As if that wasn’t challenging enough, our physical AI system now needs to stack all six ingredients (counting the two burger buns as separate steps) on top of one another with precision while keeping up with the fast pace of a real kitchen.
The burger assembly problem is many orders of magnitude more complex than scooping rice into a meal tray. That’s why we built a new physical AI system to solve this challenge—one that doesn’t just reason about the physical world but interacts with it to get the job done, similar to how a human would.
How do you teach AI to think like a line cook?
Our physical AI system is split into two specialized components, much like different parts of the human brain, to handle perception and action separately.

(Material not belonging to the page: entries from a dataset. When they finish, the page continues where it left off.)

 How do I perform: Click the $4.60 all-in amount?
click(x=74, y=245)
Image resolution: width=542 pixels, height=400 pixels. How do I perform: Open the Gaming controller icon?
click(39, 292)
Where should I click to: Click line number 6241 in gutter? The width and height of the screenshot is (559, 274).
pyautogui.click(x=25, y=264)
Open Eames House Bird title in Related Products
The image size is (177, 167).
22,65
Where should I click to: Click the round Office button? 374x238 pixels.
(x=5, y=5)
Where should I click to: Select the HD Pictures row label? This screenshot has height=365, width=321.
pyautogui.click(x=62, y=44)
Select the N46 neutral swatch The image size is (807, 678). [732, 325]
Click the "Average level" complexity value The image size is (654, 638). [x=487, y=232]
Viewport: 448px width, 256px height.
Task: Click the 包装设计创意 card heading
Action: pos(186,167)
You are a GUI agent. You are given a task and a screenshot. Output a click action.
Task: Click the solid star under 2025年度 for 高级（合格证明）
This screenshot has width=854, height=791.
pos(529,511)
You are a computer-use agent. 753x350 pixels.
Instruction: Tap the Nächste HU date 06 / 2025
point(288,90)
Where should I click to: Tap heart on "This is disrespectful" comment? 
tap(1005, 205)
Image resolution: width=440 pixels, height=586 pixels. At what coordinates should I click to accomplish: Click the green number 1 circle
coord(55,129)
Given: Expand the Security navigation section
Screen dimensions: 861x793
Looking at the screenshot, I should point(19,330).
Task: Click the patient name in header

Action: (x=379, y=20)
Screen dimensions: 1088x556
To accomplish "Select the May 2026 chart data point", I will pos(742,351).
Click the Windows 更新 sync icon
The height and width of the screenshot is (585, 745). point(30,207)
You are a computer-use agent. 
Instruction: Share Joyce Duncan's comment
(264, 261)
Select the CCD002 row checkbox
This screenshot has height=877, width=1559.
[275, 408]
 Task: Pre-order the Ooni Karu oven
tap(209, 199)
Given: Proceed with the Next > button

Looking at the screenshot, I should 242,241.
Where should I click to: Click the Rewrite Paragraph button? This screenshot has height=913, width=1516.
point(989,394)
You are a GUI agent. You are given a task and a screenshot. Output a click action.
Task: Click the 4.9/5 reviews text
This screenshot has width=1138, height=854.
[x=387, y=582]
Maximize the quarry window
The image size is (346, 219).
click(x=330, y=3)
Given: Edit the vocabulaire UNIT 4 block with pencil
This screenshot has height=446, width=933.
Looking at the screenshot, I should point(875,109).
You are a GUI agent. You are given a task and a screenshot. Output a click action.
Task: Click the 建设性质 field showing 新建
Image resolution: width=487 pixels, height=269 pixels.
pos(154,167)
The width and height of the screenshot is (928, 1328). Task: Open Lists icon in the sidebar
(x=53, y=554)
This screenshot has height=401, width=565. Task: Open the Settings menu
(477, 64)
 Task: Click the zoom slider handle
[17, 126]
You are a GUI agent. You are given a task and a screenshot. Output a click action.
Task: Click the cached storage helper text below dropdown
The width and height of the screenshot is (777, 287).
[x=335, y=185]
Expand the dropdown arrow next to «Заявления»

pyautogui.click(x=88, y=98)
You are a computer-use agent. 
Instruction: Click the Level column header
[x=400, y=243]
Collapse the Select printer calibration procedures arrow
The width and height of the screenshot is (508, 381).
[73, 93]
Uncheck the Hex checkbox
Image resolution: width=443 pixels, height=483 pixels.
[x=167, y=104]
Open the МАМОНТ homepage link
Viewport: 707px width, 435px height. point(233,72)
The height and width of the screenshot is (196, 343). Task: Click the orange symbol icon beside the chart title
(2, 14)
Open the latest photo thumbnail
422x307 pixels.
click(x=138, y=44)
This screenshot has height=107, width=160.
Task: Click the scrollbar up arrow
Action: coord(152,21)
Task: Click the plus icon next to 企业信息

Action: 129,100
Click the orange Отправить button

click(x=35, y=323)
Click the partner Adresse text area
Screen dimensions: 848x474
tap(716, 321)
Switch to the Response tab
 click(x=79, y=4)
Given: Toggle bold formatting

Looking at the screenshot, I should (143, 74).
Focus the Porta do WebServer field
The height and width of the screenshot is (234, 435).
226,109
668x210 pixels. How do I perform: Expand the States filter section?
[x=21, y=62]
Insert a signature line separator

The first part, our Food Foundation Model (FFM), a vision-language model (VLM), perceives the physical world around it and decides what to do next: which ingredient to pick up and where to place it. The second part, an action policy network, handles the “doing.” It performs the precise hand movements needed to handle each ingredient correctly without fumbling. The FFM runs a little more slowly, while the action policy network runs fast, keeping the system’s arms moving smoothly from one step to the next. Together, they let our physical AI system plan actions like a person and move like one, too.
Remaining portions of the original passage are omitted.